-- WHAT THIS TASK INVOLVES --
From the line with "The height and width of the screenshot is (1118, 2026)." to the final line of the data below, please write out every line exactly, with no pictures.

[Stored data entries]
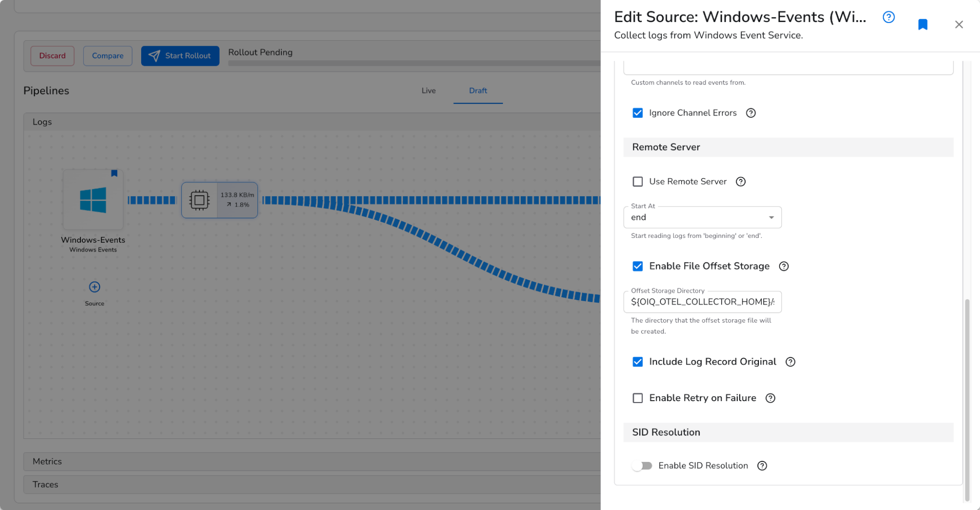The height and width of the screenshot is (510, 980).
Task: Enable Retry on Failure
Action: 637,398
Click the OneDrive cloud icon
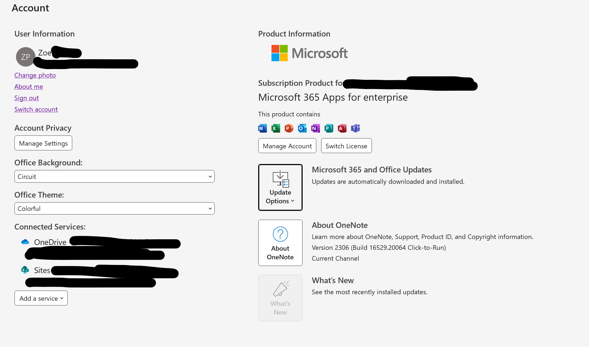589x347 pixels. pyautogui.click(x=25, y=242)
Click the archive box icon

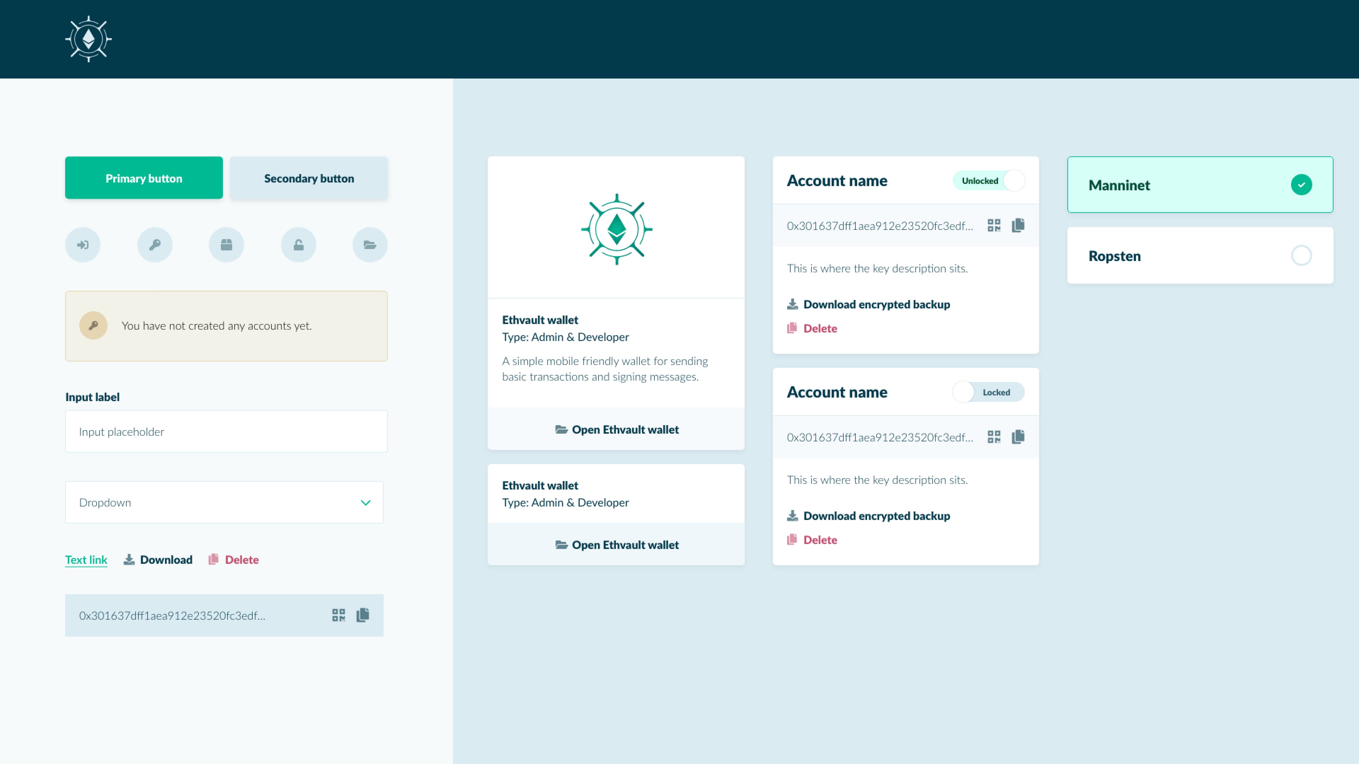pos(226,245)
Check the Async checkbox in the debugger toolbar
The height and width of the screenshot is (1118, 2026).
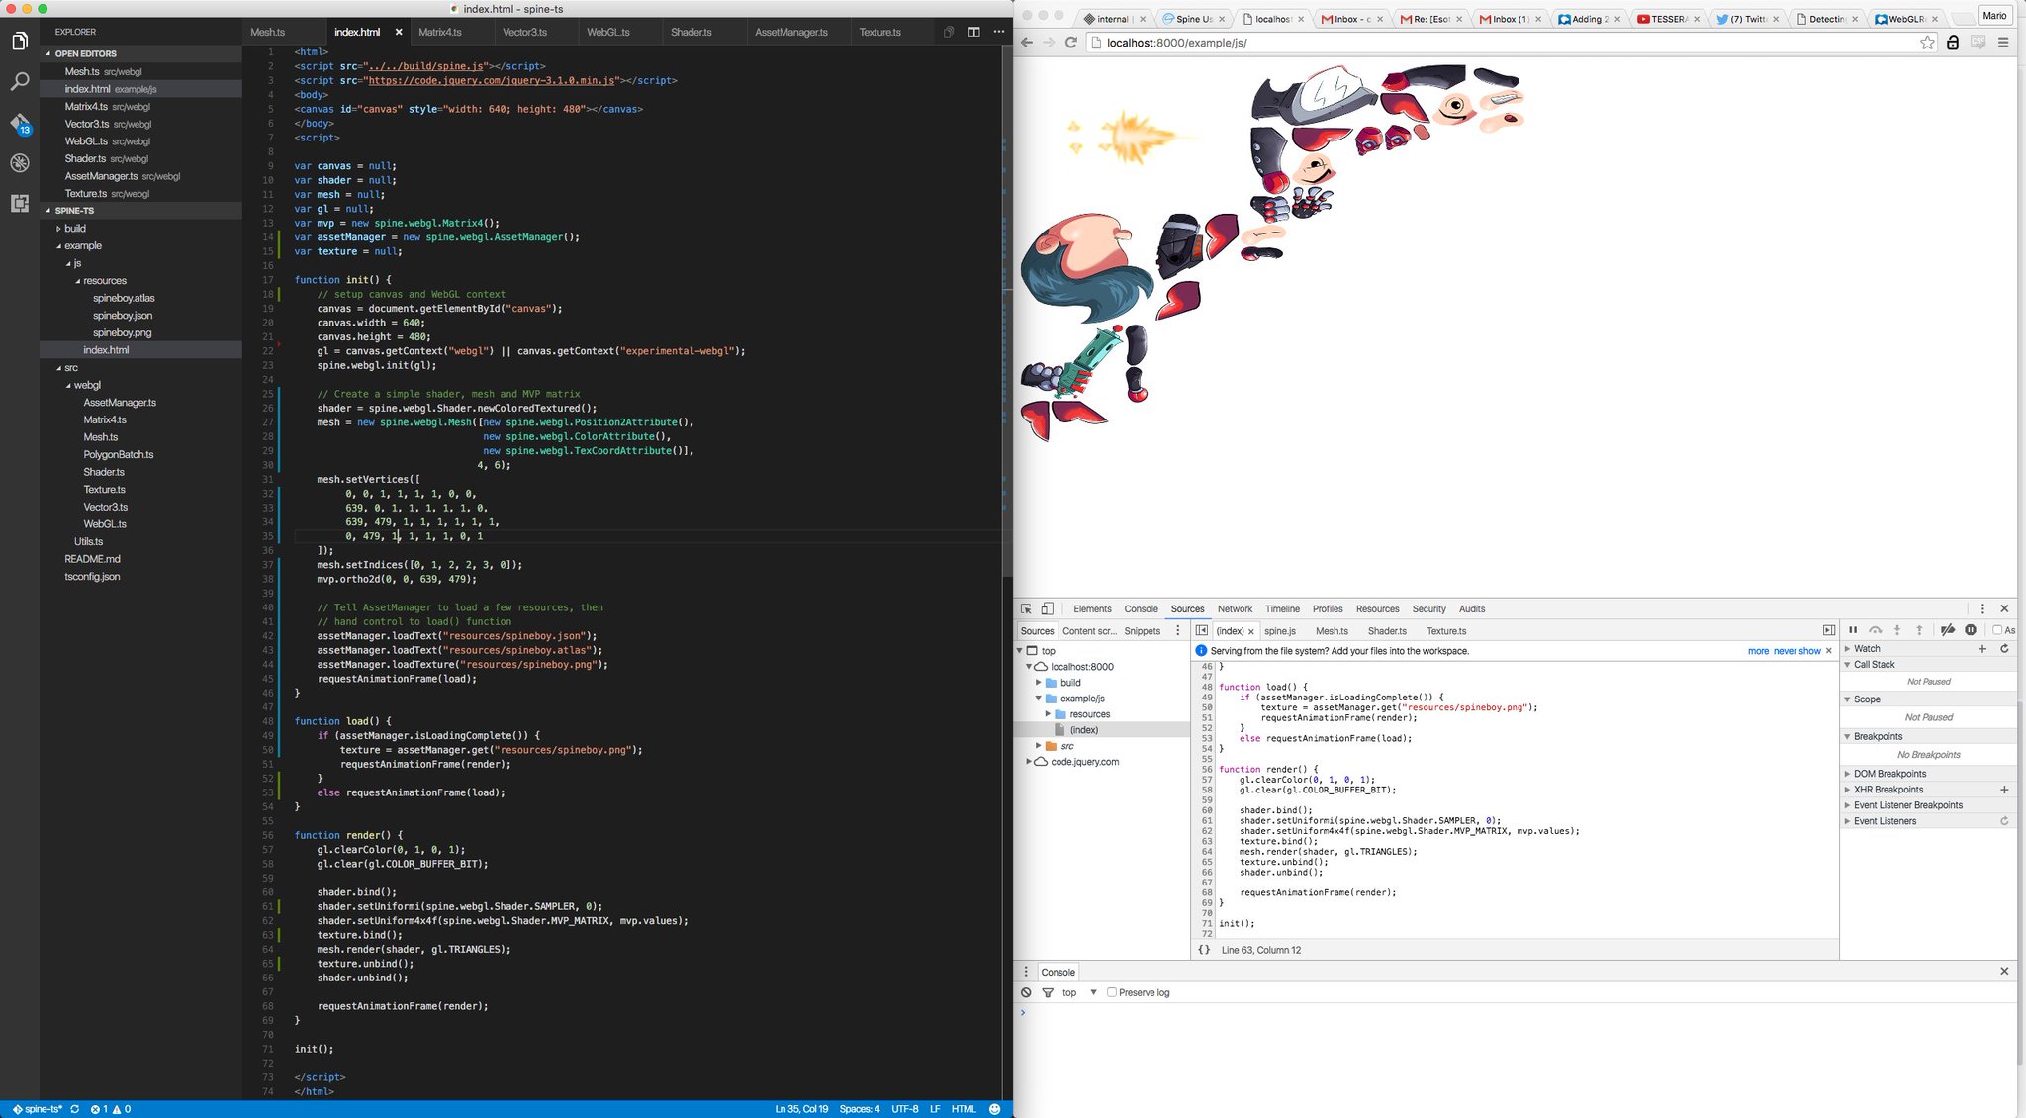[x=1997, y=630]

-- ANSWER BOX --
The height and width of the screenshot is (1118, 2026).
[x=1997, y=630]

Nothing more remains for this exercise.